Data Governance enabling Transformation, Interoperability and Privacy (TIP)
By Doug Graham, Director of Enterprise Data Governance, Mercy Health
While introducing data governance to a provider onboarding summit, I asked the question, “What do you think of when you hear the term Data Governance?”
The response… “run the other way!”
By the end of the presentation, the teams were relating to the “purpose” of data governance…
- It seeks to break down organizational barriers that lead to silos who work independently and don’t “trust” their peers from other business units as it relates to the data.
- It aims to involve the community of professionals who share common data subjects like Providers and Locations into a unified language set that allows them to understand one another.
- It introduces the potential to interoperate data between organizational boundaries when the terms used to describe that data are the same.
- It facilitates understanding of the footprint of data throughout the organization and organizes it in ways that can be understood by those who are on the front line of maintaining that data.
- It empowers the caregivers on the front line with the right tools to heal valuable data assets.
Transformation Strategy Alignment
Good Enterprise Business Architecture practices will identify an organization’s strategic objectives alongside its’ core capabilities. Where capability gaps exist, it will seek to close those gaps with process improvement efforts. Process improvement efforts invariably involve data. Therefore, to close business capability gaps, data governance fits into the strategic plan.

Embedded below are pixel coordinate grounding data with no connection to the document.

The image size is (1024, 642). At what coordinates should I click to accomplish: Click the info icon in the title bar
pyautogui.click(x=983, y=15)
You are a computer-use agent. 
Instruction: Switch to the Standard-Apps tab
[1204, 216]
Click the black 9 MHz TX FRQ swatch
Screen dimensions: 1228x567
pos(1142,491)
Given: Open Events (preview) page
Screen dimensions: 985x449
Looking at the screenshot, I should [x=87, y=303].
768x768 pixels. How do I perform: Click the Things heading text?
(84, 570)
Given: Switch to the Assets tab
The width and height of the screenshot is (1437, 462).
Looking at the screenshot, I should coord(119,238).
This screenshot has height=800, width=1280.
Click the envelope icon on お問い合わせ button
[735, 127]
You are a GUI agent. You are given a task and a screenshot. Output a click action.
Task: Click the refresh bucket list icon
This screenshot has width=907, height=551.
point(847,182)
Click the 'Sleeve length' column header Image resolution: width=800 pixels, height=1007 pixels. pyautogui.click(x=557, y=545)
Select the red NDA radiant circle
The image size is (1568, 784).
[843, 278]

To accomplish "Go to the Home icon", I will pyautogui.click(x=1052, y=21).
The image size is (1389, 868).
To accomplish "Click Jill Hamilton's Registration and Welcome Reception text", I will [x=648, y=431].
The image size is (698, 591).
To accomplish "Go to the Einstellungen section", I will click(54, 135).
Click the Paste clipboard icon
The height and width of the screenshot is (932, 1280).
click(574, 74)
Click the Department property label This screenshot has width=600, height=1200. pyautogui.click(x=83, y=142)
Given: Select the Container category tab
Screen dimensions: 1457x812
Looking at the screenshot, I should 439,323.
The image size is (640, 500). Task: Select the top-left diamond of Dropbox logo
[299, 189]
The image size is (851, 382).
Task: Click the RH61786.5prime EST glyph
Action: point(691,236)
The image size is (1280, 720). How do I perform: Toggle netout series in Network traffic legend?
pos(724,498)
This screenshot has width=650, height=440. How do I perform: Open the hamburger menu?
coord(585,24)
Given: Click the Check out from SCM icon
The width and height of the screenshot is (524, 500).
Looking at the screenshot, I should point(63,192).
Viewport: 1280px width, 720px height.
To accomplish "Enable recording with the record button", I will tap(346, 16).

The prioritized list of projects for the strategic plan can be organized into a new grouping of Data Governance Subject Area’s for an organization. Health care can be organized by core subject areas (Domains) Providers, Consumers/Patients, Payers, Locations, Clinical Services, Finance, etc. The project’s focus will generally fall into one of these core domains and the critical data that needs defining can often be broken down by project. Where there are common critical data defined across multiple projects, then the unification of the definitions becomes imperative. Define once then reuse the definitions, independent upon where they are “prioritized”. A new and separate but parallel body of works begins to take formation. This is referred to as the Data Governance Working group. These working groups define the common data across organizational business areas in a collaborative setting. With projects set aside, these groups pre-define the data that becomes the scope of the future project. The beauty of the new process falls in the realization that in defining it, you have come face to face with a decision on “where” it is to be maintained. This is where interoperability begins to register among the business process stakeholders.
The core technology enablers for transformation through governance are the Glossary, Catalog, and Data Quality Platforms.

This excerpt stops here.